Measurement method: The model is based on ankle blood pressure measured with a Doppler while lying down. Results might be different if automatic cuffs are used or if the person is sitting up.

Diastolic blood pressure: Since ABI protocols typically do not record the lower (diastolic) ankle pressure, the model only works for systolic blood pressure, the top number in a blood pressure reading.

Why This Research Matters Beyond the Clinic

At its heart, this study is about making health care fair for everyone.

Blood pressure is the most important risk factor we can change for stroke, heart disease, and kidney failure. To manage it effectively, we need accurate, reliable measurements. But for millions of people who cannot use standard arm cuffs, this has not been possible until now.

The ABLE-BP study changes this. It gives people who have been left out of regular blood pressure checks the same quality of information as everyone else.

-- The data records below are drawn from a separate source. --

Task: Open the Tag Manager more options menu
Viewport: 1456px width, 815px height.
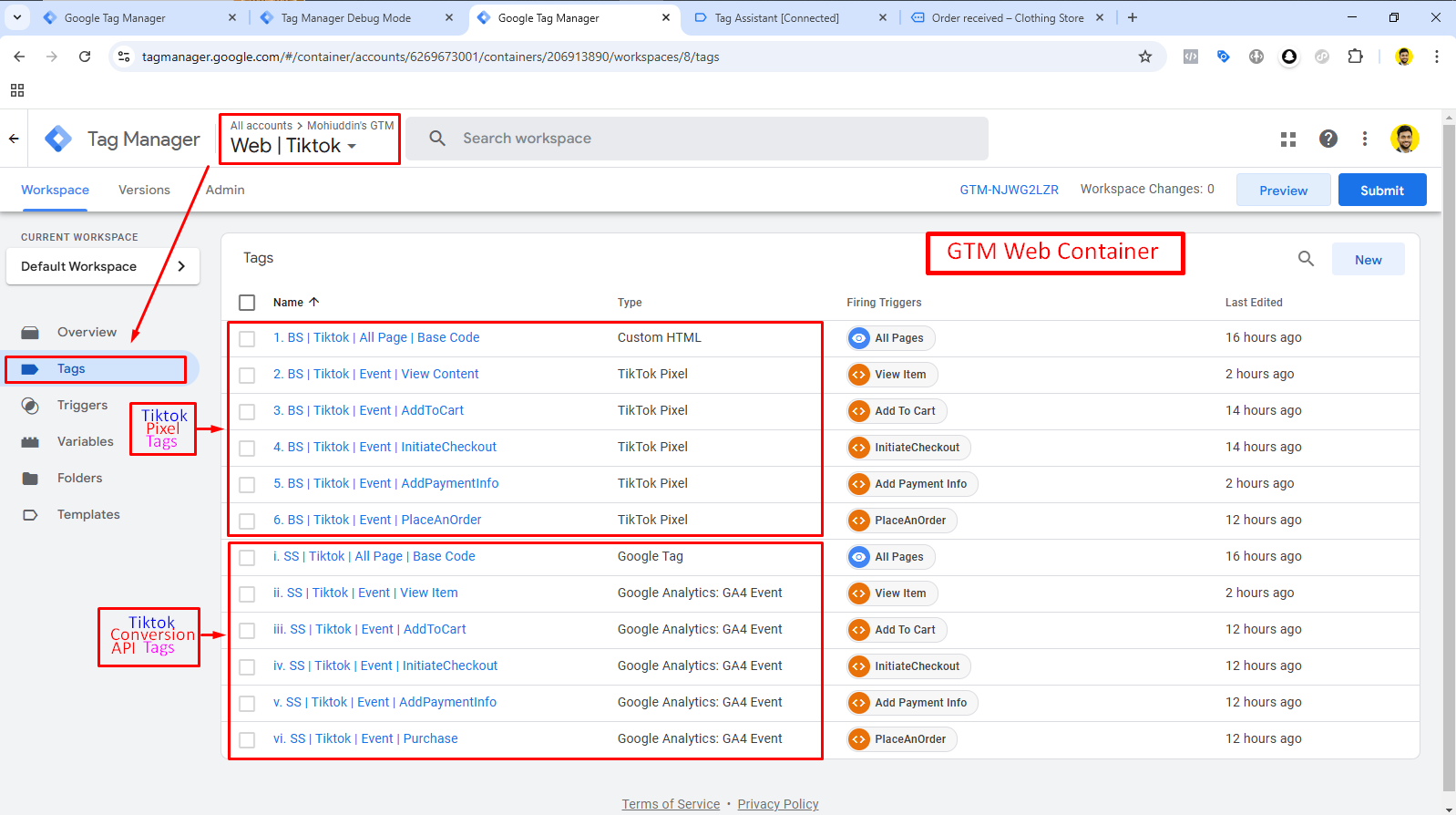Action: pos(1364,139)
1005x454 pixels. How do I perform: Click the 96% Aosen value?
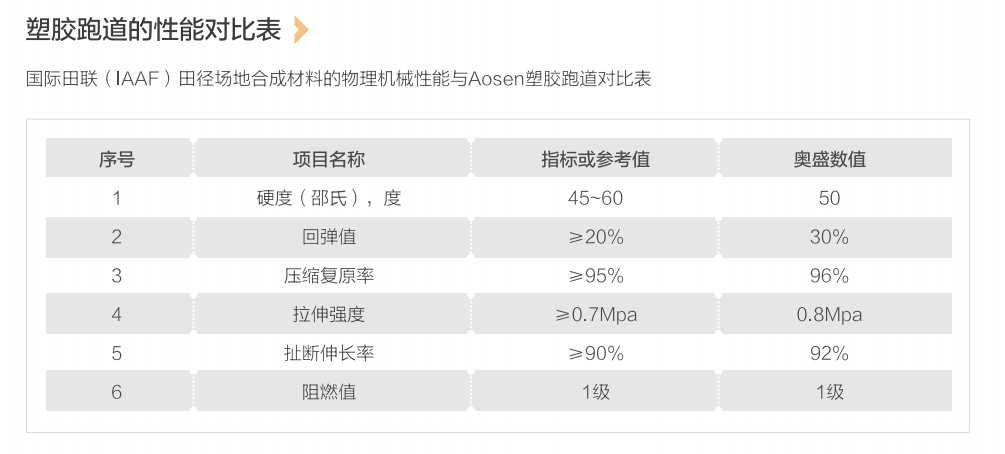coord(829,276)
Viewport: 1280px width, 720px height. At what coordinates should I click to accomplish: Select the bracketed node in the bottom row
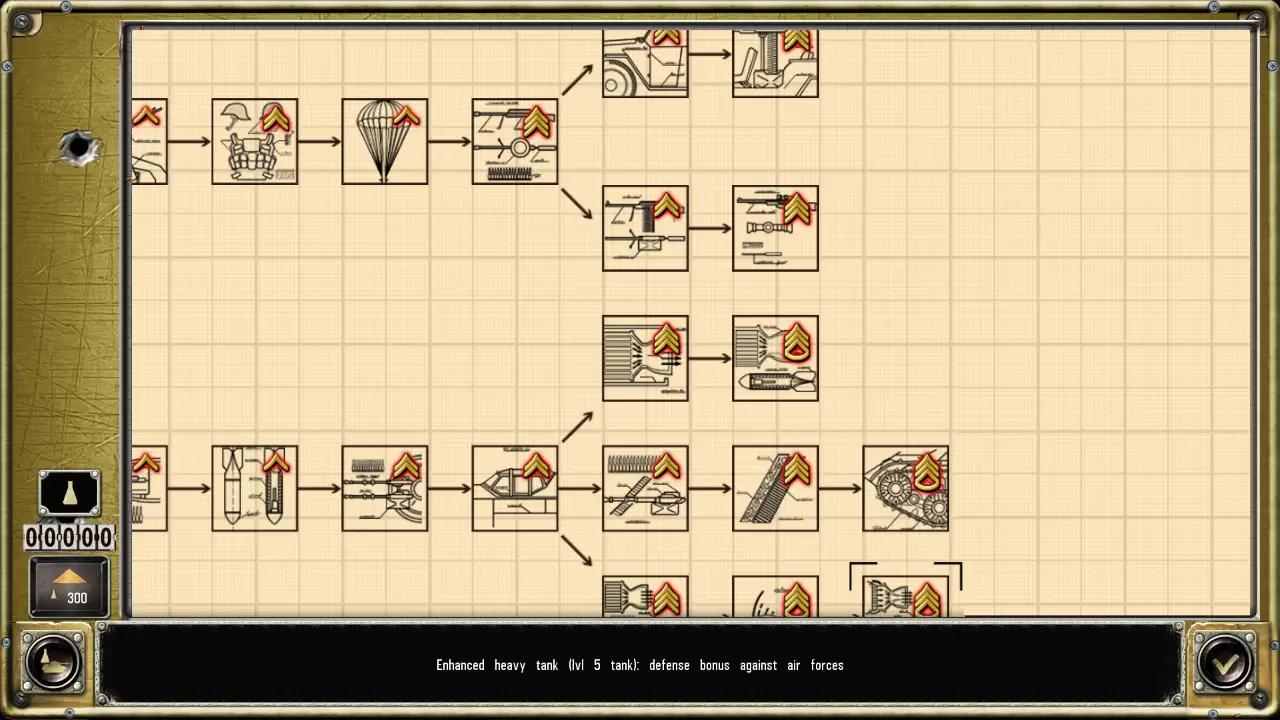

A 2% improvement in correct classification may seem modest. But when applied across the scale of global hypertension, with more than 1.3 billion people worldwide affected, the downstream impact on misdiagnosis, untreated cardiovascular disease, and preventable deaths is substantial.

Expert Perspective

The study was done for the British and Irish Hypertension Society’s Standing Committee on Blood Pressure Measurement. It was funded by the National Institute for Health and Care Excellence (NICE), the Stroke Association, and the Thalidomide Trust, providing strong backing and a focus on patient needs.

The three public advisors who have faced barriers to arm blood pressure measurement were involved in every stage of the study, from planning to sharing results. This approach makes the findings more relevant and trustworthy. Conclusion

For more than a hundred years, measuring blood pressure in the arm has been the gold standard, and it should remain so for most people. But doctors also have a duty to care for those who do not fit this standard.

The ABLE-BP study gives doctors three important things: a reliable number (ankle blood pressure is about 12 mmHg higher than arm), a proven model (personalized, accurate, and free online), and a clear message (ankle blood pressure is useful data, not just a backup).This research is a big step forward for stroke survivors who check their blood pressure at home, for people born without arms who visit hypertension clinics, and for the many people worldwide whose heart risk has never been measured properly because the standard cuff does not fit.

Ankle blood pressure can be used to predict arm blood pressure. Knowing this, with more accuracy and a personal approach, can help save lives.